ARBEITSANWEISUNGEN
1. Geben Sie den Abschnitt des Dokuments zwischen „Eagles of Death Metal, Hamburg 13.07.2023“ und „den nächsten Morgen.“ einschließlich wortgetreu wieder.
2. Aus welchem Material bestehen die Stolpersteine laut dem Dokument?

DOKUMENT
---+---

Eagles of Death Metal, Hamburg 13.07.2023

Eagles of Death Metal, Markthalle Hamburg 13.07.2023, Jesse Hughes, Jennie Vee.

Wenn man Jesse Hughes auf Instagram folgt, ist einem die Mitteilung wohlvertraut: „fatherbadass hat ein Live-Video gestartet.“ In der Nacht vor dem Konzert erzählt er uns beim Spaziergang durch St. Pauli („I’m gonna get an apartment right above the Sexy Angel Shop!“), wie sehr ihn die Stolpersteine bewegt haben, die in den Boden verlegten kleinen Gedenktafeln aus Messing („Hier wohnte…), die an das Schicksal von Menschen erinnern, die von den Nazis verfolgt, ermordet, deportiert, vertrieben oder in den Suizid getrieben wurden. „Deeply moved by those markers“ nimmt er sich ein Gebet vor für den nächsten Morgen.

---+---

DATENAUSZUG

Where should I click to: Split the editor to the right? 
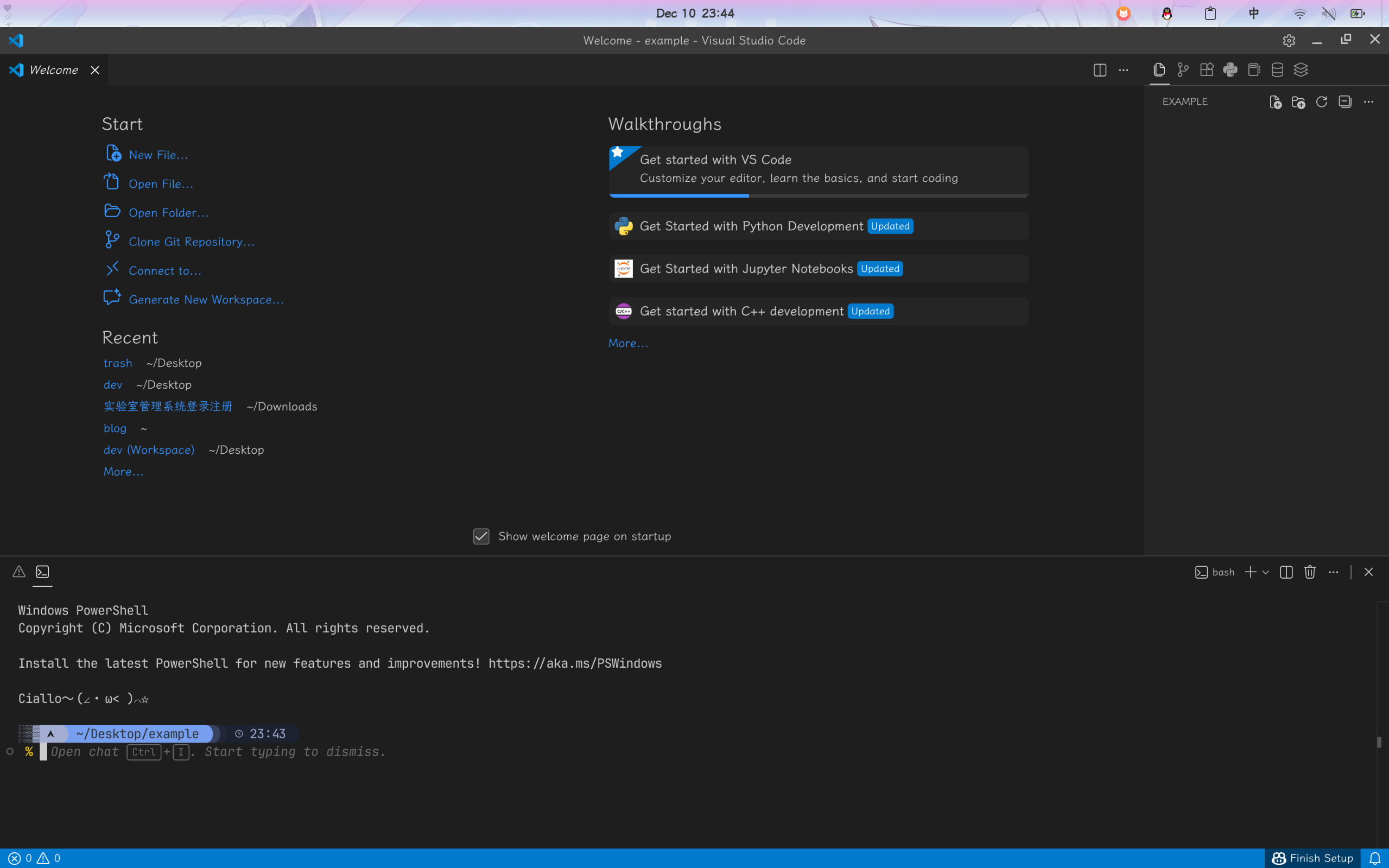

---+---

ANTWORTEN
1.
Eagles of Death Metal, Hamburg 13.07.2023

Eagles of Death Metal, Markthalle Hamburg 13.07.2023, Jesse Hughes, Jennie Vee.

Wenn man Jesse Hughes auf Instagram folgt, ist einem die Mitteilung wohlvertraut: „fatherbadass hat ein Live-Video gestartet.“ In der Nacht vor dem Konzert erzählt er uns beim Spaziergang durch St. Pauli („I’m gonna get an apartment right above the Sexy Angel Shop!“), wie sehr ihn die Stolpersteine bewegt haben, die in den Boden verlegten kleinen Gedenktafeln aus Messing („Hier wohnte…), die an das Schicksal von Menschen erinnern, die von den Nazis verfolgt, ermordet, deportiert, vertrieben oder in den Suizid getrieben wurden. „Deeply moved by those markers“ nimmt er sich ein Gebet vor für den nächsten Morgen.

2. Die Stolpersteine bestehen aus Messing.